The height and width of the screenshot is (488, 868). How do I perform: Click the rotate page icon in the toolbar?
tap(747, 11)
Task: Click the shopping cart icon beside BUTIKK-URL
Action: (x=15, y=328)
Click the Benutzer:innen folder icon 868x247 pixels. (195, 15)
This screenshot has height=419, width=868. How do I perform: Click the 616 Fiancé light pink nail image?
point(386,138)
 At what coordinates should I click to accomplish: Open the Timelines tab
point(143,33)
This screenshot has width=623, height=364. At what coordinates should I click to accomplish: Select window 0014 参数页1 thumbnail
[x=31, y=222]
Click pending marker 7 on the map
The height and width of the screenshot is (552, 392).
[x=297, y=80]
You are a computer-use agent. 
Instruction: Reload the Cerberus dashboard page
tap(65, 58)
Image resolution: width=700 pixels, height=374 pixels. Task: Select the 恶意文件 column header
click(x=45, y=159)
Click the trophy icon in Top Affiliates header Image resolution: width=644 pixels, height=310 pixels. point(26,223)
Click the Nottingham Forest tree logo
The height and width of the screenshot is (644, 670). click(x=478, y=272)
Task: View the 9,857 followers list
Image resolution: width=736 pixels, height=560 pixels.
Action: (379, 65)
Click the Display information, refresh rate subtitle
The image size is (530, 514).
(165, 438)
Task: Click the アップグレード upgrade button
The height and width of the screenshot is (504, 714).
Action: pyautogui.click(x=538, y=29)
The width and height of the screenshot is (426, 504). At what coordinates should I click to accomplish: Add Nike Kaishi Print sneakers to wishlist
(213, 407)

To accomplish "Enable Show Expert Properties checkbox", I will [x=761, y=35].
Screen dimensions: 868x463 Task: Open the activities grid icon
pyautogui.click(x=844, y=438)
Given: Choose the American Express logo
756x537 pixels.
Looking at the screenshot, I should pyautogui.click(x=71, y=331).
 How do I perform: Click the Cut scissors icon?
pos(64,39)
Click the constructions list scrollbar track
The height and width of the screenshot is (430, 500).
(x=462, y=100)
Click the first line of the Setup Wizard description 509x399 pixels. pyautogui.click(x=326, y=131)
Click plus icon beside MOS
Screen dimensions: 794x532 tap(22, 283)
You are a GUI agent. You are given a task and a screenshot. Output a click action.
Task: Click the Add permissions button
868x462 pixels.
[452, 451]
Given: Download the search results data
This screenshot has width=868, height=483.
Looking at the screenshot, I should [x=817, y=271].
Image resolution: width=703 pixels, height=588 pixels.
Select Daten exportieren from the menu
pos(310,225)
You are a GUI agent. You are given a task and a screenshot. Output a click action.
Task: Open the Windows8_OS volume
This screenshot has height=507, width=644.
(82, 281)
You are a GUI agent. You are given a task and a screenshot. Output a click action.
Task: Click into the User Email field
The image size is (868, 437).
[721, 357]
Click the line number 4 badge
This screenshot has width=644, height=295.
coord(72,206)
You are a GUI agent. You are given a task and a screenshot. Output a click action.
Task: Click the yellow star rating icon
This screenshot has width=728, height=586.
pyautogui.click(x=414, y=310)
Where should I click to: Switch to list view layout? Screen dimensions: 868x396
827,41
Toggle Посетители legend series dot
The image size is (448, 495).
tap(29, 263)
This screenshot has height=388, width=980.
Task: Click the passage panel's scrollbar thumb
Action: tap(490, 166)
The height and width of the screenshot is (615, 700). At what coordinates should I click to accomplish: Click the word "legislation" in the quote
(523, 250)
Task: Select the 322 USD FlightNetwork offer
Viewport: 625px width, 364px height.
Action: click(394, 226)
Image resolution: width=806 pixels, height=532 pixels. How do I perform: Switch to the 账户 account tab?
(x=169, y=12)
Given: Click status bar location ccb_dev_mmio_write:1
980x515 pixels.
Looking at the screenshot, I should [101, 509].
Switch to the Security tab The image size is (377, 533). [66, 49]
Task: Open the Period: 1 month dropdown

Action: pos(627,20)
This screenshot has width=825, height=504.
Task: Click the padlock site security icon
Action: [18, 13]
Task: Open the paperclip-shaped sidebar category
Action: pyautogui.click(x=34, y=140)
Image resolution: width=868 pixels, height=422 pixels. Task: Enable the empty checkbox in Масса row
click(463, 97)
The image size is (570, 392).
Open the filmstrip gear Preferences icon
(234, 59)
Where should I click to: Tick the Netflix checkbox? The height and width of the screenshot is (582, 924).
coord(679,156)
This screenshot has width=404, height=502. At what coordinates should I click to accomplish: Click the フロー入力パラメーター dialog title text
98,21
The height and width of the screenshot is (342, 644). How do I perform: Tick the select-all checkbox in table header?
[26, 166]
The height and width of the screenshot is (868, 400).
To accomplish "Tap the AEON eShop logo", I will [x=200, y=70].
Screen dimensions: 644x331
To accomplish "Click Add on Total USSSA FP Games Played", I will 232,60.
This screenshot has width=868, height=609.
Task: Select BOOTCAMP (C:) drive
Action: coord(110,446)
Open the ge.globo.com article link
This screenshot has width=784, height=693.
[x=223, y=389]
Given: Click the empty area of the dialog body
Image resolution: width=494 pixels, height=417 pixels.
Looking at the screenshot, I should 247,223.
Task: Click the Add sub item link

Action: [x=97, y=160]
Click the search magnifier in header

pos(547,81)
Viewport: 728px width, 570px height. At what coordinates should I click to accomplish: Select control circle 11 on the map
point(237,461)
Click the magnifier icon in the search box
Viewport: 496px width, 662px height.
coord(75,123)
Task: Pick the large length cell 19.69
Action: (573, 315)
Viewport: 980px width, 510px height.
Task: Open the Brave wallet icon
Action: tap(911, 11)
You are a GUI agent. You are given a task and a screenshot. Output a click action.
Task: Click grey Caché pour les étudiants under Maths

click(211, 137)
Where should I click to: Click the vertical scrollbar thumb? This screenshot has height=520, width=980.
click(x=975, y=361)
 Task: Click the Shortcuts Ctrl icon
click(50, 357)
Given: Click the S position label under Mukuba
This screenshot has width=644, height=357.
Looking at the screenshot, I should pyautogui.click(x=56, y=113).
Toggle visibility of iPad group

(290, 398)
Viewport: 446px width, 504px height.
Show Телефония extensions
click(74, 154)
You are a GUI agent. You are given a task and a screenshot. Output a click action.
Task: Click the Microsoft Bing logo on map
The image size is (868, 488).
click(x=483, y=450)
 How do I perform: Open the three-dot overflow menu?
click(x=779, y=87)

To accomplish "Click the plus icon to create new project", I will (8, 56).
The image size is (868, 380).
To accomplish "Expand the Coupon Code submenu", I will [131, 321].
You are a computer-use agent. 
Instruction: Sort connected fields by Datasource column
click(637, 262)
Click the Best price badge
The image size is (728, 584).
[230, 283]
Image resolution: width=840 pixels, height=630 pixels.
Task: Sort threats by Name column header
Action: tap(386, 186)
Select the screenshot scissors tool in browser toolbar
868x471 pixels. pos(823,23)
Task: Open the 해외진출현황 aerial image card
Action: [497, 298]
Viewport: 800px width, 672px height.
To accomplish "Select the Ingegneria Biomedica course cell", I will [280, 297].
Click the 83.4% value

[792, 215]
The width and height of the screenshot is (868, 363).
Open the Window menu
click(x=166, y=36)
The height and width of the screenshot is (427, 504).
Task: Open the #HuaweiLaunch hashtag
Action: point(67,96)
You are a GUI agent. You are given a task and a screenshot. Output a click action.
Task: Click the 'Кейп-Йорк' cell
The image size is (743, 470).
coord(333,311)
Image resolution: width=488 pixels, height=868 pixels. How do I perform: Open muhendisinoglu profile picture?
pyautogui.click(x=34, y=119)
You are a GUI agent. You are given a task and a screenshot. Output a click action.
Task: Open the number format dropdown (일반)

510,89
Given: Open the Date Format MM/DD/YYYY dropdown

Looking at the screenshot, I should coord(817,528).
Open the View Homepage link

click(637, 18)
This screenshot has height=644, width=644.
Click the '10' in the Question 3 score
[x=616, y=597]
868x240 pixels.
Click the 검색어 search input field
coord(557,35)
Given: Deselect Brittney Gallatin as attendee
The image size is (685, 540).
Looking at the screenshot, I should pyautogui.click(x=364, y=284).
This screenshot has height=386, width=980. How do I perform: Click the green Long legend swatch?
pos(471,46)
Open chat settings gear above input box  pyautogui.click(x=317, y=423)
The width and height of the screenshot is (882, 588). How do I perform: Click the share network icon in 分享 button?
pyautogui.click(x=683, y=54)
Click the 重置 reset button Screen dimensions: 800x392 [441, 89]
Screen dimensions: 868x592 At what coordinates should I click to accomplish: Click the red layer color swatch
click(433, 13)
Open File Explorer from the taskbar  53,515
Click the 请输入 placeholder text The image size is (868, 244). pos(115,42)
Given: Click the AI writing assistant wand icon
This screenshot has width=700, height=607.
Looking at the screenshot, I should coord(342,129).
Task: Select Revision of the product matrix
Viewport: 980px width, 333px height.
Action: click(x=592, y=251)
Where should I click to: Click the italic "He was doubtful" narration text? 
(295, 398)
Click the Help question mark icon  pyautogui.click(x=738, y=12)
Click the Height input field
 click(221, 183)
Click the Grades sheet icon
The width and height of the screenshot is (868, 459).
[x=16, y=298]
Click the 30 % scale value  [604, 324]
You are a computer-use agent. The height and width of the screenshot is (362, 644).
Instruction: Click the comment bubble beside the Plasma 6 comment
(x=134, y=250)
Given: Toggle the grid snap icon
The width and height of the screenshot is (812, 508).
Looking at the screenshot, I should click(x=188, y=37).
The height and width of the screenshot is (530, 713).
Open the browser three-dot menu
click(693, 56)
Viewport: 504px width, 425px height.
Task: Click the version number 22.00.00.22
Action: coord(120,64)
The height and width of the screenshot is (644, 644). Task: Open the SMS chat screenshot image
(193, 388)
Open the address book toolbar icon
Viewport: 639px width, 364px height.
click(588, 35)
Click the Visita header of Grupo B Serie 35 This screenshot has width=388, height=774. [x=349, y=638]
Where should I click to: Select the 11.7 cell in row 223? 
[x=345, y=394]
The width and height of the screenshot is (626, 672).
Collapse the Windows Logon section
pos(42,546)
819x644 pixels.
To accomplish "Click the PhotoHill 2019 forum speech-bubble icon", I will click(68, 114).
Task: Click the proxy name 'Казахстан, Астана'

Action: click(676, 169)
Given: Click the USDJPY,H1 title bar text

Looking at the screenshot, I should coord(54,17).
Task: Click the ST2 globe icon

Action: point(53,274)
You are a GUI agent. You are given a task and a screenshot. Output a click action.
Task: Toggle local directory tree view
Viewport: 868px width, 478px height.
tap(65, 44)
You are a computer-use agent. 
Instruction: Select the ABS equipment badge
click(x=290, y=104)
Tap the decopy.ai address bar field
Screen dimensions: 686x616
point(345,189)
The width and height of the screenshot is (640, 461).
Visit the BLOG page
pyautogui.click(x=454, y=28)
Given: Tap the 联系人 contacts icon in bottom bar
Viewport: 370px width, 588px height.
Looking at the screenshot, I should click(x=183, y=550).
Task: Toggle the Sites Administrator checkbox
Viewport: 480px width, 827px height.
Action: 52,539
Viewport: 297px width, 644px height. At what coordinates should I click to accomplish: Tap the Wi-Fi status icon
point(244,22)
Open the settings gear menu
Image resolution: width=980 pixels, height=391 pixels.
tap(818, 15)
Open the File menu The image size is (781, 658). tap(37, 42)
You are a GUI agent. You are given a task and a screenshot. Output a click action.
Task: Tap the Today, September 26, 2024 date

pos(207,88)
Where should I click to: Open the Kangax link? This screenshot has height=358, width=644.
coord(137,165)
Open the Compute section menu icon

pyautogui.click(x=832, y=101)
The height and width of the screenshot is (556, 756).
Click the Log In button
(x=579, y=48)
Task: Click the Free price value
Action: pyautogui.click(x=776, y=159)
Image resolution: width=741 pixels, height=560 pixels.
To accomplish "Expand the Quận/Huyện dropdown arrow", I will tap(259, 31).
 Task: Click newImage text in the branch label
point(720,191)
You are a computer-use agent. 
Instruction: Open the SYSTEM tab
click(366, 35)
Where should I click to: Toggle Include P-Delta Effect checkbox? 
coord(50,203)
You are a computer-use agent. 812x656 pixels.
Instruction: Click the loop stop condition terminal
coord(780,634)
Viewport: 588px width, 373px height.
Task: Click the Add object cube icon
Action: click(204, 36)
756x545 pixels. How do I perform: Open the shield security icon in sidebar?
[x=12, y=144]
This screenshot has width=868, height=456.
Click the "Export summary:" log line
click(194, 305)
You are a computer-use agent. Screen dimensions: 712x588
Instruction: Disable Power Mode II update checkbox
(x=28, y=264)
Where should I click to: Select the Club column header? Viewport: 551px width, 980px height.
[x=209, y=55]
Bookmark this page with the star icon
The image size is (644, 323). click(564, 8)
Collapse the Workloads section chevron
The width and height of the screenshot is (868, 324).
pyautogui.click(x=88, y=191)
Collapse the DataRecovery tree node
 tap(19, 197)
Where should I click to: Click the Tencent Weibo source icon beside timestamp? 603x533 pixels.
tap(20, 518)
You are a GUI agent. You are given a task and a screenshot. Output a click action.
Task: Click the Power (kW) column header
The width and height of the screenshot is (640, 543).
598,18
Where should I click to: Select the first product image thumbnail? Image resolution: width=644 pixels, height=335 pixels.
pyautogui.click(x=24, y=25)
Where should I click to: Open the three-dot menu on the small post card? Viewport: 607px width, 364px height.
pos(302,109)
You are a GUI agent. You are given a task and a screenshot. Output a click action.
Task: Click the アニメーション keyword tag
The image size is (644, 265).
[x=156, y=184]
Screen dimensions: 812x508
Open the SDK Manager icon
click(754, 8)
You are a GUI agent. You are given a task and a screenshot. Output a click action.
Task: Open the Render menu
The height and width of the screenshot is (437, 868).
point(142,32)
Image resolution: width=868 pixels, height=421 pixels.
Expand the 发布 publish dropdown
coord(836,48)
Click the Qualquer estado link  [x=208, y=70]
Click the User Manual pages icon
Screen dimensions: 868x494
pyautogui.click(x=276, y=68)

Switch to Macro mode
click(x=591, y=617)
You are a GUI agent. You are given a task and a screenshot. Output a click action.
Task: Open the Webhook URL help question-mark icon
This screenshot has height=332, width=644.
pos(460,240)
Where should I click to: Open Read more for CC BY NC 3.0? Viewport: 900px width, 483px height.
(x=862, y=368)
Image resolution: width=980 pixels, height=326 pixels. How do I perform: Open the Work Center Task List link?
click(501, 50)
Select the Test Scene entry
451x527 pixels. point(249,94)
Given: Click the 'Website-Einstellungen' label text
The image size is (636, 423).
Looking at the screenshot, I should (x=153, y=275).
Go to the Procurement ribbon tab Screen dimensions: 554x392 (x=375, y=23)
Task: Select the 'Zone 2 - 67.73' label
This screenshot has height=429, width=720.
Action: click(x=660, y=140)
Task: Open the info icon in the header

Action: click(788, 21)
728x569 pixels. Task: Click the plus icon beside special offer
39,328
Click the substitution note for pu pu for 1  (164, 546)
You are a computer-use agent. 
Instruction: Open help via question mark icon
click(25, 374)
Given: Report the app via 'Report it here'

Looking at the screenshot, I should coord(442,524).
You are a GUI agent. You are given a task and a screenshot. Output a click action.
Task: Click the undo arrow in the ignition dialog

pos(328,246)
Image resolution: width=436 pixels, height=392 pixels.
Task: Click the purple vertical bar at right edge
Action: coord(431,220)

■ ■ ■ ■ ■

Could you give the number of lines in the entries that contain the string "address"? Only the number, please.

2